Glucose-6-phosphate dehydrogenase deficiency was commoner in the males than females, both in the SCD and control populations. This is to be expected a priori, in view of the X-linked recessive inheritance of the disease. Female offsprings of a G6PD-deficient father would all be carriers (heterozygotes) of the trait, with a variable range of G6PD activity, while each male offspring of a carrier or affected (homozygote) mother has a 50% - 100% chance of being G6PD-deficient [21] [25] . The difference in sex prevalence in this study was, however, not of statistical significance. Similarly, there was no significant difference in the mean G6PD activity between the males and the females, though values in the males were marginally higher than that in the females.
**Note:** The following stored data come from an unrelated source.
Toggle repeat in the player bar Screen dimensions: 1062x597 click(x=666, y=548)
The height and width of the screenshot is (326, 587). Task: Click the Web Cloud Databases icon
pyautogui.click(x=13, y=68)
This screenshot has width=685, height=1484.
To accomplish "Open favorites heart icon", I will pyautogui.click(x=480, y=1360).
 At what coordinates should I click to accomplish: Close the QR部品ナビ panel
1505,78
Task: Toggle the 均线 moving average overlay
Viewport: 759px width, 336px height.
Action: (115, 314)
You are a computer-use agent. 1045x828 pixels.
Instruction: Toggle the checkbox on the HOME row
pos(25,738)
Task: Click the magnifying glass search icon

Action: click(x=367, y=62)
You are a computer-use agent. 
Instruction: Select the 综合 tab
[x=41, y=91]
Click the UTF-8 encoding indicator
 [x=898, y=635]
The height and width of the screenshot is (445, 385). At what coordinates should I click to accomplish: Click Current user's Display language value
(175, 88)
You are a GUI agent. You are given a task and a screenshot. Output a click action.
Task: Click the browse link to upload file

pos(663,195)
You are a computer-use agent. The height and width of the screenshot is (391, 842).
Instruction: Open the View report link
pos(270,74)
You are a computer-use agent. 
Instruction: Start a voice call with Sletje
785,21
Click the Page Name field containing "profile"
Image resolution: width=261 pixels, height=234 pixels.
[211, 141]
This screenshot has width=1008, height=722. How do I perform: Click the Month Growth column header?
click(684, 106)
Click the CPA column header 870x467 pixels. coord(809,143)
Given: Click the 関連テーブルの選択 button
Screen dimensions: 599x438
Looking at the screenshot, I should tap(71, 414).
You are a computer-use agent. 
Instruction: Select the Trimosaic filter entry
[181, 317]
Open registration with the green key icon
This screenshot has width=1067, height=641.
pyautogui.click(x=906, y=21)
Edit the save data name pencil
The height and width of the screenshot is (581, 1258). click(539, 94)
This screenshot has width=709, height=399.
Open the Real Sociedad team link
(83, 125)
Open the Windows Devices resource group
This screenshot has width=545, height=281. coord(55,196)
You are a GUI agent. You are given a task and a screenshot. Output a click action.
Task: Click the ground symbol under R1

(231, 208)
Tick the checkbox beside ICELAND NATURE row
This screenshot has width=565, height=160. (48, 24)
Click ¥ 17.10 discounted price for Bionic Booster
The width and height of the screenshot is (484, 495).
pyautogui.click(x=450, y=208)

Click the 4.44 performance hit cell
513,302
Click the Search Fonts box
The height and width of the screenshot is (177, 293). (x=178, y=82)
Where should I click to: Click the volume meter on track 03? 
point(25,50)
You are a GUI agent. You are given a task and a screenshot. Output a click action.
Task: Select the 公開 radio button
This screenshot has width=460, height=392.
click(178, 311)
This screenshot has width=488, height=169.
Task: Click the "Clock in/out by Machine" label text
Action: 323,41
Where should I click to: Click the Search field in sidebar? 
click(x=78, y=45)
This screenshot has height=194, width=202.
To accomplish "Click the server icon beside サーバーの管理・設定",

This trend is supported by findings from a number of other studies [17] [19] , including a recent one conducted by Obasa et al. [26] within the same study site, but in the neonatal age group. The findings of Kaplan et al. [27] in neonatal studies done in the USA, however runs parallel to the above with a higher G6PD deficiency prevalence found in females compared to males, though the difference was not statistically significant. In addition to the fact that this finding is contrary to what would be expected of an X-linked disorder, the wide variations existing between this study population and that of Kaplan [27] may not allow for a sound comparison.
5. Conclusion
There is no significant difference between the prevalence of G6PD deficiency among SCD and non-SCD populations. The enzyme-deficient status is however marginally commoner among the non-SCD, males and the older subjects. Children with suggestive features/history, irrespective of Hb genotype, should be offered prompt testing and counselling to forestall fatal haemolytic episodes.